[RFC] powerpc/pseries: Increase busy loop in pseries_cpu_die

Wed Feb 8 13:59:07 AEDT 2017

Thiago Jung Bauermann <bauerman at linux.vnet.ibm.com> writes:

> Am Dienstag, 7. Februar 2017, 08:26:45 BRST schrieb Balbir Singh:
>> On Mon, Feb 06, 2017 at 04:58:16PM -0200, Thiago Jung Bauermann wrote:
>> > [  447.714064] Querying DEAD? cpu 134 (134) shows 2
>> > cpu 0x86: Vector: 300 (Data Access) at [c000000007b0fd40]
>> > 
>> >     pc: 000000001ec3072c
>> >     lr: 000000001ec2fee0
>> >     sp: 1faf6bd0
>> >    
>> >    msr: 8000000102801000
>> >    dar: 212d6c1a2a20c
>> 
>> This looks like we accessed a bad address, but why?
>
> Am Dienstag, 7. Februar 2017, 13:10:22 BRST schrieb Michael Ellerman:
>> We shouldn't be crashing.
>> 
>> So we need to fix that.
>> 
>> We may also need to increase the timeout, though it's pretty gross TBH.
>> 
>> But step one is make sure we don't crash.
>
> I didn't analyze exactly what is causing the CPU to crash because the root 
> cause is the inconsistency between what the kernel thinks the CPU state is and 
> reality. But if we have to be able to handle that inconsistency I will keep 
> digging and try to fix that.

Please do.

It's obviously not a good situation, but it shouldn't crash the kernel.

I realise that may be easier said than done, but that should be the
goal. I see smp_ops->cpu_die() can't fail (returns void), which may be
part of the problem.

>> > --- a/arch/powerpc/platforms/pseries/hotplug-cpu.c
>> > +++ b/arch/powerpc/platforms/pseries/hotplug-cpu.c
>> > @@ -206,7 +206,7 @@ static void pseries_cpu_die(unsigned int cpu)
>> > 
>> >  		}
>> >  	
>> >  	} else if (get_preferred_offline_state(cpu) == CPU_STATE_OFFLINE) {
>> > 
>> > -		for (tries = 0; tries < 25; tries++) {
>> > +		for (tries = 0; tries < 5000; tries++) {
>> 
>> This fixes some of the asymmetry between handling of CPU_STATE_INACTIVE
>> and CPU_STATE_OFFLINE, but I think we can probably move the cpu_relax()
>> to msleep(1).
>
> I didn't change it to msleep() because I thought it would introduce a 
> regression. commit b906cfa397fd ("powerpc/pseries: Fix cpu hotplug") changed a 
> msleep(200) that was there to a cpu_relax() with this explanation:
>
>     Currently, pseries_cpu_die() calls msleep() while polling RTAS for 
>     the status of the dying cpu.

Data provided:
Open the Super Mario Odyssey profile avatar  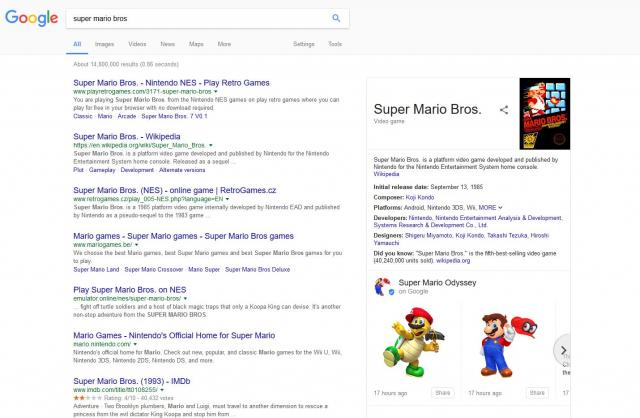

Your task: Print the passage of the pseries_cpu_die thread above between "It's obviously not" and "of the problem.", inclusive.

Exercise response:
It's obviously not a good situation, but it shouldn't crash the kernel.

I realise that may be easier said than done, but that should be the
goal. I see smp_ops->cpu_die() can't fail (returns void), which may be
part of the problem.